▶ **Job**
Can you render the stretch of the data from the line containing "You are a computer-use agent. 400x361 pixels." through the end of the data, both ends included, as a numbered list with blank lines left out?

▶ **Data rows**
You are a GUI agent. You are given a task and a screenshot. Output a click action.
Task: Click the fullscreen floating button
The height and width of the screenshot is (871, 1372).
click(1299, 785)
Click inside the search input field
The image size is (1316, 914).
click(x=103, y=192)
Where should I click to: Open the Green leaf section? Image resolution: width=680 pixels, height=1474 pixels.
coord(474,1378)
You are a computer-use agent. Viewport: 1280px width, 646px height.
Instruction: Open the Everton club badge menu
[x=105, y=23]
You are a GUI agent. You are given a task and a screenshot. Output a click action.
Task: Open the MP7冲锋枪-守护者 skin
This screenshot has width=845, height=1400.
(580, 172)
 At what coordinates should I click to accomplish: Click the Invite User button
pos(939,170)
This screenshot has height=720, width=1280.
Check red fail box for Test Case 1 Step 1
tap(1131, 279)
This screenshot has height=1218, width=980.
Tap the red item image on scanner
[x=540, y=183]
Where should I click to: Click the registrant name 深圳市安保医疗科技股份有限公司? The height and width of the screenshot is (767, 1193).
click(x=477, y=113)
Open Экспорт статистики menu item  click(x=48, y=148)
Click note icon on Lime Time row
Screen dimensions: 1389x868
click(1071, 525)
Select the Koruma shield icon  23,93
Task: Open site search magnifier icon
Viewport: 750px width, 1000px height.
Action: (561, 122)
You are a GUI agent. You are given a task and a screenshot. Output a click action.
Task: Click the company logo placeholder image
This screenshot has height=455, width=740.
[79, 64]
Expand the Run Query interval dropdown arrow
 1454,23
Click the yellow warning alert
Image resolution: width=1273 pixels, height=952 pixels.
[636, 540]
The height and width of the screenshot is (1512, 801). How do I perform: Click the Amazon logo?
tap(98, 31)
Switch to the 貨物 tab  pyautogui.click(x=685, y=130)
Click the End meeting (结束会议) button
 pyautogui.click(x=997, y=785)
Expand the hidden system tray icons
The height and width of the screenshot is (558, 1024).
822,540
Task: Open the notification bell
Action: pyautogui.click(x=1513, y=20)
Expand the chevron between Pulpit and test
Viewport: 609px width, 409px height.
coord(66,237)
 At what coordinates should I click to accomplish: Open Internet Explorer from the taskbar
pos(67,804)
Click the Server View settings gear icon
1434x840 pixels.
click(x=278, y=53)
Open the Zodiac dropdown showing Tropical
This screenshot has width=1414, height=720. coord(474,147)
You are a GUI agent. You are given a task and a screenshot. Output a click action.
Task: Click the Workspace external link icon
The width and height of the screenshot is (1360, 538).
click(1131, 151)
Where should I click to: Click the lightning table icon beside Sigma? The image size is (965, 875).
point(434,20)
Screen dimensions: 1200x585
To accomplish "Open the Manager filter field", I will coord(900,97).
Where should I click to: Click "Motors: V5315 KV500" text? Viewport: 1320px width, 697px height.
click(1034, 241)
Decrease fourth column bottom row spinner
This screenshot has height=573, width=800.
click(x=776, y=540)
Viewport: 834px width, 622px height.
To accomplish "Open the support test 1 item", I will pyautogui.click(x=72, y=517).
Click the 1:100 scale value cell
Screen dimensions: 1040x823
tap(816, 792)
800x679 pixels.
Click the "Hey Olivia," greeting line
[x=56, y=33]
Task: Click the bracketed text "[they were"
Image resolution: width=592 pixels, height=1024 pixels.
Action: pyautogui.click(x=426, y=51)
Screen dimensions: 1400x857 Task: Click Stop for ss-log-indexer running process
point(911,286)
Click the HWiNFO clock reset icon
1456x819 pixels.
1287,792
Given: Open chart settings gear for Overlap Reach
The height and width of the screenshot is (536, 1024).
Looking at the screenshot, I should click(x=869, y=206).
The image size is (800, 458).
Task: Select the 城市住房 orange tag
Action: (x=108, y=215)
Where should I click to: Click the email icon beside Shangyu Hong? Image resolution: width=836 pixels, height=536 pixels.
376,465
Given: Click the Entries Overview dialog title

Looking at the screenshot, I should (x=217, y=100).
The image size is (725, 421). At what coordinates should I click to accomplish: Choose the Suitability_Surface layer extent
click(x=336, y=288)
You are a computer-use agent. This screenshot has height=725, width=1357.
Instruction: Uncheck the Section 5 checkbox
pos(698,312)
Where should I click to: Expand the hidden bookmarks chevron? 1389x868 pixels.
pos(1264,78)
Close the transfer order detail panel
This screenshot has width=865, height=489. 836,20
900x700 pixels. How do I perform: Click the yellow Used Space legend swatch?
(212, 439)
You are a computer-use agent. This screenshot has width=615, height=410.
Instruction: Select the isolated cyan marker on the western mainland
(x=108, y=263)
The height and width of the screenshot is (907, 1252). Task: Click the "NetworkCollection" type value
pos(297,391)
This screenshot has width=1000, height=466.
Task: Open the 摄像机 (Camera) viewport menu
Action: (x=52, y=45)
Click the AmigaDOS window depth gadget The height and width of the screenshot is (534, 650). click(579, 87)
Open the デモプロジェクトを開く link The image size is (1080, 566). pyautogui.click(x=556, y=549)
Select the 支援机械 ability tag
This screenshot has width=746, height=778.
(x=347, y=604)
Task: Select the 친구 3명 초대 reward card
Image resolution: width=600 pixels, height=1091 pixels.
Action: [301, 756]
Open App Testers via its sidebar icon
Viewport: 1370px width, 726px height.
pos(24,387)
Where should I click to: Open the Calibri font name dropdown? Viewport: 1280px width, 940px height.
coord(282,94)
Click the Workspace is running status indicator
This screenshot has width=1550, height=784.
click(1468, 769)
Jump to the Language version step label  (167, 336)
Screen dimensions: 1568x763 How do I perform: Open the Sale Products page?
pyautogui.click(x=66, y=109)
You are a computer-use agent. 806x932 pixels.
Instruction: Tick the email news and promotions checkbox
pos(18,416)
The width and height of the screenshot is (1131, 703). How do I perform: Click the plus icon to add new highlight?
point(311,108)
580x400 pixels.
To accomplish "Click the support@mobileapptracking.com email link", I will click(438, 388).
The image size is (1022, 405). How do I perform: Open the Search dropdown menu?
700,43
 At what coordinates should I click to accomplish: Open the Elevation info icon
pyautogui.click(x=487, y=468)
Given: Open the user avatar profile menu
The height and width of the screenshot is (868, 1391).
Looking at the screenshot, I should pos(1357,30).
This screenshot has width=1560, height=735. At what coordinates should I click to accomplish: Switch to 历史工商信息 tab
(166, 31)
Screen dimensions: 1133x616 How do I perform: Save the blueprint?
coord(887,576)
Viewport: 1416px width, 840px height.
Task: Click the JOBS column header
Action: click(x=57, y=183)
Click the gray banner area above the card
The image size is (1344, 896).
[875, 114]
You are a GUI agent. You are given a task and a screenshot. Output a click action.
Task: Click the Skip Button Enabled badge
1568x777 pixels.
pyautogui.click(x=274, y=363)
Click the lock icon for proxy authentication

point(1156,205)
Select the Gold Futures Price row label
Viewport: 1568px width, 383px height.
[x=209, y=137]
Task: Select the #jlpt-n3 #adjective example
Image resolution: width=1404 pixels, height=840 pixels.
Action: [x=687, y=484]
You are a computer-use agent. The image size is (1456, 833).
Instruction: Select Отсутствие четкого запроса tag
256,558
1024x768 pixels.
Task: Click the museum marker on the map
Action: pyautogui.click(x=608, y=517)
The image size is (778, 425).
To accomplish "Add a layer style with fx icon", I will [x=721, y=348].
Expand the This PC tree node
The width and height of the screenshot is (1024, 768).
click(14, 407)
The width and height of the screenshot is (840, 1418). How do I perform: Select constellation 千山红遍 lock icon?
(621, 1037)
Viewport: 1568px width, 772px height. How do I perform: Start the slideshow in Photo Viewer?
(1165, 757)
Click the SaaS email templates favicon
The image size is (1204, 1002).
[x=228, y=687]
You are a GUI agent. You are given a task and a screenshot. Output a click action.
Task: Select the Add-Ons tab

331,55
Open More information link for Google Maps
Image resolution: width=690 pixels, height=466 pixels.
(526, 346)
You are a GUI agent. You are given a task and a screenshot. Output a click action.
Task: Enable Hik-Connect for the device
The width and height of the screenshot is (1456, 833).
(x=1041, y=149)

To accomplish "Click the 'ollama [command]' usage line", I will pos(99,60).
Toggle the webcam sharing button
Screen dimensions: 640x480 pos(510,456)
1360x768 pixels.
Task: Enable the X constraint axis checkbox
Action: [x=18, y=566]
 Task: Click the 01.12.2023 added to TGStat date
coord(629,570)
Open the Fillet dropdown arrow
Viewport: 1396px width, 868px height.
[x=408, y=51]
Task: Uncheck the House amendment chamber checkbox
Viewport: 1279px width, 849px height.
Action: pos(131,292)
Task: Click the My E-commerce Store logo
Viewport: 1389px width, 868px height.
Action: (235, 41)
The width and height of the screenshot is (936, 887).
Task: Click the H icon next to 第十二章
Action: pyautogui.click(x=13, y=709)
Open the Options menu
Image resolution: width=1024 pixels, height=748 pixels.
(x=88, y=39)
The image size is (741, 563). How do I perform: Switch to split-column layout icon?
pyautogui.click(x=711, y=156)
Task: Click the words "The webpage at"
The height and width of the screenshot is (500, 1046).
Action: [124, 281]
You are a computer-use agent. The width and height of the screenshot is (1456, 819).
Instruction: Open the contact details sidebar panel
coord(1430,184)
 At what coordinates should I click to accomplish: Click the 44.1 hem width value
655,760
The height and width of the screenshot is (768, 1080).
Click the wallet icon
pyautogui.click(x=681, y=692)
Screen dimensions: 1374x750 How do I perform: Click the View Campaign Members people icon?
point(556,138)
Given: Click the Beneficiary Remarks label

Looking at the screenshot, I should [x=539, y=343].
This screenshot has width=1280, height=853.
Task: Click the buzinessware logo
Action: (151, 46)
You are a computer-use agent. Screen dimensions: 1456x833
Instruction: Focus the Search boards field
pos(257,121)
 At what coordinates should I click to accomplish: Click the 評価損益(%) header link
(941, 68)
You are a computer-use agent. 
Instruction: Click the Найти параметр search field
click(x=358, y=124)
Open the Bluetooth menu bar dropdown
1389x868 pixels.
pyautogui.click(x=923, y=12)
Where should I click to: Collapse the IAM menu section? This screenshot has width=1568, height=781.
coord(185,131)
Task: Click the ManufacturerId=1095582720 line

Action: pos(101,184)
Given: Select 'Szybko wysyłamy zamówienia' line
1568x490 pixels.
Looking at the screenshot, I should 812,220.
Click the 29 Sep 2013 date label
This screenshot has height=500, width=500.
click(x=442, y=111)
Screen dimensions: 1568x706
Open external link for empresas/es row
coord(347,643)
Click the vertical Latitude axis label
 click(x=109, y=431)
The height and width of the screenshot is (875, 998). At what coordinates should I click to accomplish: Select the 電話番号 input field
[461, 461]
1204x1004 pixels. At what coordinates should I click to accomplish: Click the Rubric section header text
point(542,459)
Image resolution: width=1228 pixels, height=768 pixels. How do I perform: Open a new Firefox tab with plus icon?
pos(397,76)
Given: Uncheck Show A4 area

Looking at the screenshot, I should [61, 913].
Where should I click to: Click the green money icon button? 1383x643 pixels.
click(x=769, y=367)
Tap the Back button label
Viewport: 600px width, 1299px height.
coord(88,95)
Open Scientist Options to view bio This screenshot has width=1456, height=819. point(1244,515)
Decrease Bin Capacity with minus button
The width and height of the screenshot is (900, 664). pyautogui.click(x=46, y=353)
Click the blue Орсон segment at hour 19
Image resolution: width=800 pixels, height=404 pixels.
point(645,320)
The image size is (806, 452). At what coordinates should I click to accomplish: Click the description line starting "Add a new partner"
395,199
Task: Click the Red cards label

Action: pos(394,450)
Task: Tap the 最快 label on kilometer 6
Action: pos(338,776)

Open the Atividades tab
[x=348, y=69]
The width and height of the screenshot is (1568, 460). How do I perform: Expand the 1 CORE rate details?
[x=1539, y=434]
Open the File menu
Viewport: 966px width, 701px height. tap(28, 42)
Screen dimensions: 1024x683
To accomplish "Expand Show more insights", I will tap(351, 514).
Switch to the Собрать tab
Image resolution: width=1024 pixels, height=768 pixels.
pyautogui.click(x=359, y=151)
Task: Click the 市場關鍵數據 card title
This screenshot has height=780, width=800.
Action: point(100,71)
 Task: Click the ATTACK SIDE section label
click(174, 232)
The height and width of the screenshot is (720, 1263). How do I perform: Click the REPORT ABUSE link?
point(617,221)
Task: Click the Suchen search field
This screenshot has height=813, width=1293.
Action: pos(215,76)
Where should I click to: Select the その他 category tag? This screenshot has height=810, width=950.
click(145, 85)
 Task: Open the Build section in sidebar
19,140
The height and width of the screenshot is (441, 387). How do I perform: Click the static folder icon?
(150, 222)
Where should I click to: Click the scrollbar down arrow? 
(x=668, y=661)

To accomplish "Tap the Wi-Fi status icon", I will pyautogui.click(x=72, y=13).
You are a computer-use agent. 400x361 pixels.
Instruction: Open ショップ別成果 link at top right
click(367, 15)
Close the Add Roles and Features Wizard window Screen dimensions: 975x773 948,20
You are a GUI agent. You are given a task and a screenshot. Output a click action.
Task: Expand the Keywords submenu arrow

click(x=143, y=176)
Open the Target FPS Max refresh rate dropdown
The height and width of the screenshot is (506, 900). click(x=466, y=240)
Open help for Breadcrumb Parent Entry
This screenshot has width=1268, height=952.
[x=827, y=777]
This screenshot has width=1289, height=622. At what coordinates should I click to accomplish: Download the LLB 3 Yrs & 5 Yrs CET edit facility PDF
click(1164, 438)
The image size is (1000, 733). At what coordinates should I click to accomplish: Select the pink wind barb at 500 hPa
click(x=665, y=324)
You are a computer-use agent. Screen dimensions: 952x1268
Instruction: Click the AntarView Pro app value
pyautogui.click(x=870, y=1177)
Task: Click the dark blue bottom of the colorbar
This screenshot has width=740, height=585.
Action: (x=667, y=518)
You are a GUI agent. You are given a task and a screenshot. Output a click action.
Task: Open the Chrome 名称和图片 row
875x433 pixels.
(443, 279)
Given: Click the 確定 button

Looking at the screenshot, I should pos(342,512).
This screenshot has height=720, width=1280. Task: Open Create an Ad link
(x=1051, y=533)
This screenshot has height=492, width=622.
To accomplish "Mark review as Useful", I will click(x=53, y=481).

▶ **Solution below**
1. You are a computer-use agent. 400x361 pixels.
2. Instruction: Open ショップ別成果 link at top right
3. click(367, 15)
4. Close the Add Roles and Features Wizard window Screen dimensions: 975x773 948,20
5. You are a GUI agent. You are given a task and a screenshot. Output a click action.
6. Task: Expand the Keywords submenu arrow
7. click(x=143, y=176)
8. Open the Target FPS Max refresh rate dropdown
9. The height and width of the screenshot is (506, 900). click(x=466, y=240)
10. Open help for Breadcrumb Parent Entry
11. This screenshot has width=1268, height=952.
12. [x=827, y=777]
13. This screenshot has width=1289, height=622. At what coordinates should I click to accomplish: Download the LLB 3 Yrs & 5 Yrs CET edit facility PDF
14. click(1164, 438)
15. The image size is (1000, 733). At what coordinates should I click to accomplish: Select the pink wind barb at 500 hPa
16. click(x=665, y=324)
17. You are a computer-use agent. Screen dimensions: 952x1268
18. Instruction: Click the AntarView Pro app value
19. pyautogui.click(x=870, y=1177)
20. Task: Click the dark blue bottom of the colorbar
21. This screenshot has width=740, height=585.
22. Action: (x=667, y=518)
23. You are a GUI agent. You are given a task and a screenshot. Output a click action.
24. Task: Open the Chrome 名称和图片 row
25. 875x433 pixels.
26. (443, 279)
27. Given: Click the 確定 button
28. Looking at the screenshot, I should pos(342,512).
29. This screenshot has height=720, width=1280. Task: Open Create an Ad link
30. (x=1051, y=533)
31. This screenshot has height=492, width=622.
32. To accomplish "Mark review as Useful", I will click(x=53, y=481).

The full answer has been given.